I just bought a PCIE Expansion Card for USB 3.0 support. It works pretty well inside Windows. However, I did not managed to get my USB 3.0 thumbdrive booted-up (which is connected to the expansion card) as there is no option to choose from the boot menu. So I am just wondering if there is any method to boot up my USB 3.0 devices? Is there any boot up software that extends the support of USB 3.0 expansion cards? E.g. something like Plop Boot Manager 5.0? Or, is it possible to develop one?

My expansion card is Transcend PDU3 http://www.transcend-info.com/products/catlist.asp?ModNo=291&Func1No=1

Thanks!

Answer

Dee Newcum picture Dee Newcum · Apr 10, 2012

Booting from an expansion card (whether it be a PCIE SATA card, a PCI network card, or a PCIE USB card) works differently than booting from onboard devices.
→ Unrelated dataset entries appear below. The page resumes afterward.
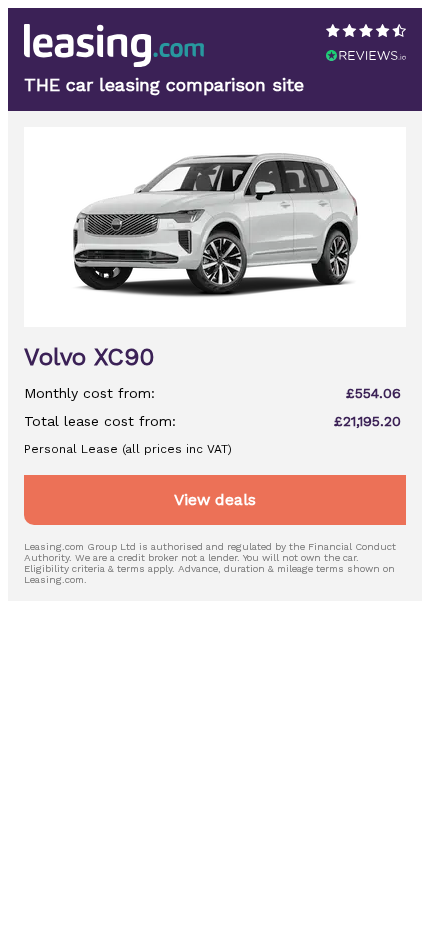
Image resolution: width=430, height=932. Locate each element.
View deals (215, 499)
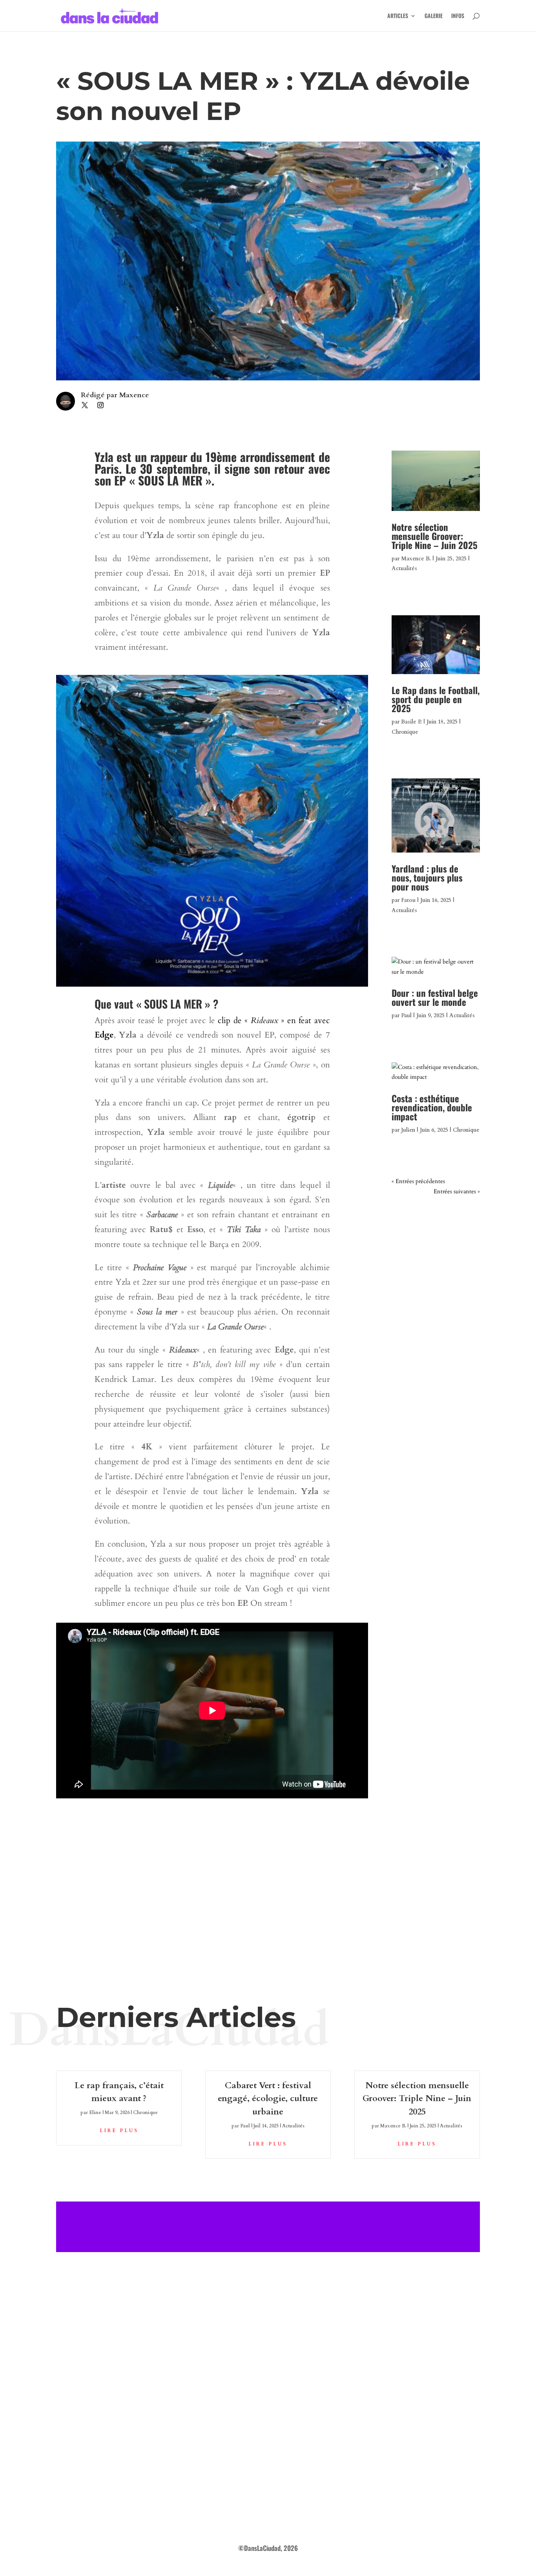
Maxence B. (416, 558)
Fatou (408, 900)
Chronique (405, 732)
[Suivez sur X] (84, 405)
The card itself must support booting, via its own boot ROM. On some expansion cards, the boot ROM chip is optional and may not be present; other cards are incapable of having a boot ROM.

I couldn't find info online about whether your specific card has a boot ROM on it.

It looks like Plop Boot Manager doesn't currently support USB 3.0, though they plan to soon. It doesn't hurt to try. If you're booting Linux, plopKexec has experimental support for xHCI.

If you're feeling adventurous, you can try this procedure to try to dump the expansion ROM (if any) from your card, and run strings or xxd on it to see if there's any boot code there.